Brano del documento:

%%

L'attività manifatturiera sconta la peggiore ondata di Covid degli ultimi due anni e la politica della 'tolleranza zero' perseguita dalle autorità cinesi per tenere sotto controllo il virus che però non ha dato risultati positivi con la variante Omicron, mettendo seriamente a rischio la crescita economica.
L'indice dei responsabili degli acquisti (Pmi) si è contratto per il secondo mese di fila finendo sotto quota 50 a causa di un "declino della produzione e della domanda che si è ampliato", ha affermato il portavoce dell'Ufficio nazionale di statistica, Zhao Qinghe. Il sottoindice della produzione è calato ad aprile a 44,4 (da 49,5 di marzo), quello dei nuovi ordini a 42,6% (da 48,8) e quello sui nuovi ordini per l'export a 41,6 (da 47,2). Male anche il Pmi non manifatturiero, precipitato a 41,9 da 48,4 e per il secondo mese di calo consecutivo, con la stretta anti-Covid che ha bloccato viaggi e spostamenti e messo sotto pressione anche la capitale Pechino, a rischio lockdown.

%%

Dati archiviati:
%%

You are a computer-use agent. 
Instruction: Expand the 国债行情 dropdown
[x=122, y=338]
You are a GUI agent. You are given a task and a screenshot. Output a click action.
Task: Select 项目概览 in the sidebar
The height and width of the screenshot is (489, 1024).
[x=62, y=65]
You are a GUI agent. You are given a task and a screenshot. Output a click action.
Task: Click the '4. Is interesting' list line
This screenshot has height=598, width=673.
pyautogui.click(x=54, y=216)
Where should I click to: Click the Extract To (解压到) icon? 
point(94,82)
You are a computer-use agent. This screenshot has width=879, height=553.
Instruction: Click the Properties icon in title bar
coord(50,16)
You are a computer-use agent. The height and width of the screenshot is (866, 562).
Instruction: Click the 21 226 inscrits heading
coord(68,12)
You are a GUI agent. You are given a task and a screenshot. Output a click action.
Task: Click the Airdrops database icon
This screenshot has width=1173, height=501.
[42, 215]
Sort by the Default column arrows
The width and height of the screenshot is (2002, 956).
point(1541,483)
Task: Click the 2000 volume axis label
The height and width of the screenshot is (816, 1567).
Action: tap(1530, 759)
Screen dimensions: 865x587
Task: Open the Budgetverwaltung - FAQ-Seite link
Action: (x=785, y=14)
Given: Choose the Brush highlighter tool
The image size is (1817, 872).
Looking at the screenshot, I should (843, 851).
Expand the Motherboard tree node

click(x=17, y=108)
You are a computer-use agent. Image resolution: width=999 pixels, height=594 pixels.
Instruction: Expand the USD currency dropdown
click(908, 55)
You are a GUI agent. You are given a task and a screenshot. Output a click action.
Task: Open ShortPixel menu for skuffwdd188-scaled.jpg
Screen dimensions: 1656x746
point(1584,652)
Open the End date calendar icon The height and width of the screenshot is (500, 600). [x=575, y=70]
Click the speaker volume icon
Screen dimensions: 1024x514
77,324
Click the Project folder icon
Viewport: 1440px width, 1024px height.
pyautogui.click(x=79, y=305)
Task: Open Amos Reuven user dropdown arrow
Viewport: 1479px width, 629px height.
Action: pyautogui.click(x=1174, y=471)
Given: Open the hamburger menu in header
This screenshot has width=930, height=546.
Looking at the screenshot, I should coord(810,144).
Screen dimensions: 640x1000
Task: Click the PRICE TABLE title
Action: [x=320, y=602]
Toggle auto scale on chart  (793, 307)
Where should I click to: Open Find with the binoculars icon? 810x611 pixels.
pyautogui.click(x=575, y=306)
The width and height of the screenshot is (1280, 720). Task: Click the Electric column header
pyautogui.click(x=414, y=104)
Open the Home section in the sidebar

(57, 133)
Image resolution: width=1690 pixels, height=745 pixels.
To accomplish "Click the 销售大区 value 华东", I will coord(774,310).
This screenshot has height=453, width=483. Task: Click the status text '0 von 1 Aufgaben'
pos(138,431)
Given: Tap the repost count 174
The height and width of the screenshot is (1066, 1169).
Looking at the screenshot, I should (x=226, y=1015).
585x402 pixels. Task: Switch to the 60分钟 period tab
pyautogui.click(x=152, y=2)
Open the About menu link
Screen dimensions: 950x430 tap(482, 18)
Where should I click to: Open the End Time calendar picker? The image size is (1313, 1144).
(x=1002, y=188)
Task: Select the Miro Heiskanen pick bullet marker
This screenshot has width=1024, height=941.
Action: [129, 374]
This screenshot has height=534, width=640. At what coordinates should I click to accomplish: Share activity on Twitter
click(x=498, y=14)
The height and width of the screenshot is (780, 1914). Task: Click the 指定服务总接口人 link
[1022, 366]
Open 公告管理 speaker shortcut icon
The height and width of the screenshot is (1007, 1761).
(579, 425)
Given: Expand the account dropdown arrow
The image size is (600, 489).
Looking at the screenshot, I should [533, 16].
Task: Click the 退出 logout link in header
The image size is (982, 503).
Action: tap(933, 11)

%%

Consegna 1: Trasforma in un elenco puntato il paragrafo del brano sull'industria cinese che comincia con "L'indice dei responsabili degli acquisti", mantenendone i dati principali.
Consegna 2: Scrivi il seguito del brano sull'attività manifatturiera cinese, ripartendo dopo la sua ultima frase.
Per svolgere l'esercizio non occorre consultare le righe.

Soluzione 1:
- Il Pmi manifatturiero si è contratto per il secondo mese consecutivo ed è sceso sotto quota 50.
- Secondo Zhao Qinghe, portavoce dell'Ufficio nazionale di statistica, la causa è un declino di produzione e domanda che si è ampliato.
- Ad aprile il sottoindice della produzione è calato a 44,4, contro il 49,5 di marzo.
- Il sottoindice dei nuovi ordini è sceso a 42,6, da 48,8.
- Il sottoindice dei nuovi ordini per l'export è sceso a 41,6, da 47,2.
- Il Pmi non manifatturiero è precipitato a 41,9 da 48,4, al secondo mese di calo consecutivo.
- La stretta anti-Covid ha bloccato viaggi e spostamenti e ha messo sotto pressione anche Pechino, a rischio lockdown.

Soluzione 2:
I dati, attentamente monitorati dalla leadership comunista, sono arrivati mentre Pechino sta attuando una strategia zero-Covid che prevede l'eliminazione dei focolai man mano che emergono attraverso blocchi mirati e test di massa. Le restrizioni, tuttavia, hanno lasciato decine di città grandi e medie completamente o parzialmente bloccate negli ultimi mesi, almeno 46 secondo Nomura.
A Shanghai, ad esempio, i 26 milioni di residenti sono in gran parte confinati nelle proprie abitazioni da oltre un mese, mentre le autorità locali stanno procedendo a un allentamento delle misure molto accorto. I lockdown hanno complicato la catena degli approvvigionamenti, paralizzando il trasporto e la logistica, bloccando i porti (ad esempio a Shanghai, il primo al mondo per container movimentati) e fermato la produzione.